Comparisons of disease stages and the haematological parameters of HIV- positive subjects revealed that at different, increasing stages of HIV infection, there is generally also an increase in TWBC. Nevertheless, the difference in TWBC between the three stages was not significant. Similarly, the same was noted in haemoglobin concentrations, which implies a general decrease among the three stages of the disease and reveals a possible opportunistic infection at any stage of the infection. The significant difference seen in the lymphocyte counts is a result of progressive destruction of CD4+ T lymphocyte cells as the disease progresses from Stage 1 to 3. The significant difference seen in neutrophils might be due to most people in Stage 2 are susceptible to opportunistic infections, as suggested by other authors; furthermore, when compared with Stage 1, the difference is significant (p < 0.05) [35] [36] .
5. Conclusions
This study identified an association between CD4 counts, VLs, age, haemoglobin levels, neutrophil count, and platelet count in HIV-infected subjects. While there was a female predominance in HIV infection and ART-naïve, HIV-1-infected patients, females had significantly lower VLs and higher CD4+ cell counts compared to male participants at the same VL threshold. This suggests that males are more likely than females to present late for treatment in the chosen facility and, therefore, were at a higher risk of rapid progression to AIDS. Therefore, more research pertaining to gender-based strategies that focus on the early identification and integration of males into care are essential to mitigate the rapid progression of AIDS.

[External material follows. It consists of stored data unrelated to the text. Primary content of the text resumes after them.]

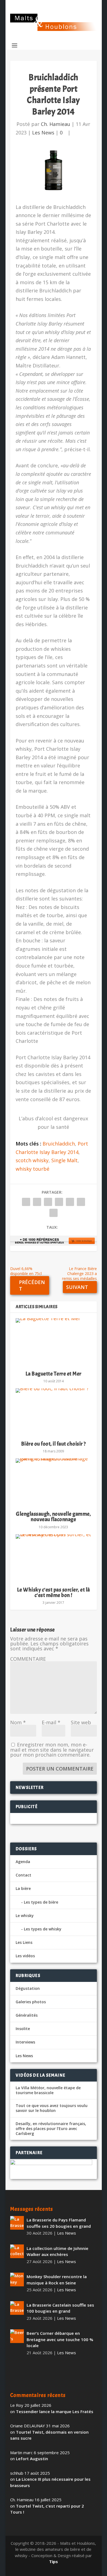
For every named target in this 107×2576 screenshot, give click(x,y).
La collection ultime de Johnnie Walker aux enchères (57, 2251)
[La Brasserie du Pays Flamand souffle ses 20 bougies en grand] (17, 2223)
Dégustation (28, 1988)
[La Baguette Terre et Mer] (53, 1342)
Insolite (23, 2028)
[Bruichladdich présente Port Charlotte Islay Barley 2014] (53, 170)
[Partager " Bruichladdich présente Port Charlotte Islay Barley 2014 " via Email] (80, 1201)
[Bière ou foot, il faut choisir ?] (53, 1412)
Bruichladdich (59, 1143)
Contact (23, 1875)
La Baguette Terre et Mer (53, 1373)
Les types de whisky (42, 1929)
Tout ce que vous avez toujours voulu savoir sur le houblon (52, 2108)
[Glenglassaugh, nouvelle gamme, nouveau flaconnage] (53, 1482)
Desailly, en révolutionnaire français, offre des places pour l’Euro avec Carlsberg (51, 2128)
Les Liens (24, 1942)
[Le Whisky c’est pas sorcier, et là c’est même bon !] (53, 1558)
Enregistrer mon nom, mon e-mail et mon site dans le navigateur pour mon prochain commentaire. (52, 1749)
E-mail (51, 1722)
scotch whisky (32, 1160)
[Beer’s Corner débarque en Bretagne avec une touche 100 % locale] (17, 2336)
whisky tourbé (32, 1168)
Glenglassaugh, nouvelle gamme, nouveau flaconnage (53, 1516)
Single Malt (64, 1160)
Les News (43, 132)
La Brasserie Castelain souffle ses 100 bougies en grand (60, 2308)
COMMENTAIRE (28, 1659)
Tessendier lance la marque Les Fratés (54, 2411)
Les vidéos (25, 1955)
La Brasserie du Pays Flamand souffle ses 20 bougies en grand (59, 2223)
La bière (23, 1888)
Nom (18, 1722)
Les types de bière (41, 1902)
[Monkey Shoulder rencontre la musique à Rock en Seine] (17, 2279)
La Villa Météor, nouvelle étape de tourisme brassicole (48, 2090)
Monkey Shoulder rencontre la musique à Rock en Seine (57, 2280)
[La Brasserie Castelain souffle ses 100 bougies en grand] (17, 2308)
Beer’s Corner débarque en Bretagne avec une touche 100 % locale (60, 2339)
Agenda (23, 1861)
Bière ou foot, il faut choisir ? (53, 1443)
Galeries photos (31, 2001)
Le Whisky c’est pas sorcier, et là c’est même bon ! (53, 1592)
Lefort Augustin (32, 2458)
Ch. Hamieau (55, 124)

Since haematologic manifestations are common in HIV-infected patients, relevant individuals should be thoroughly examined and accurately treated for such abnormalities in order to reduce their morbidity. Further studies in African settings are required to characterise the pattern and magnitude of VL, haematological parameters, and CD4 counts that may be unique to males and females in this specific study area.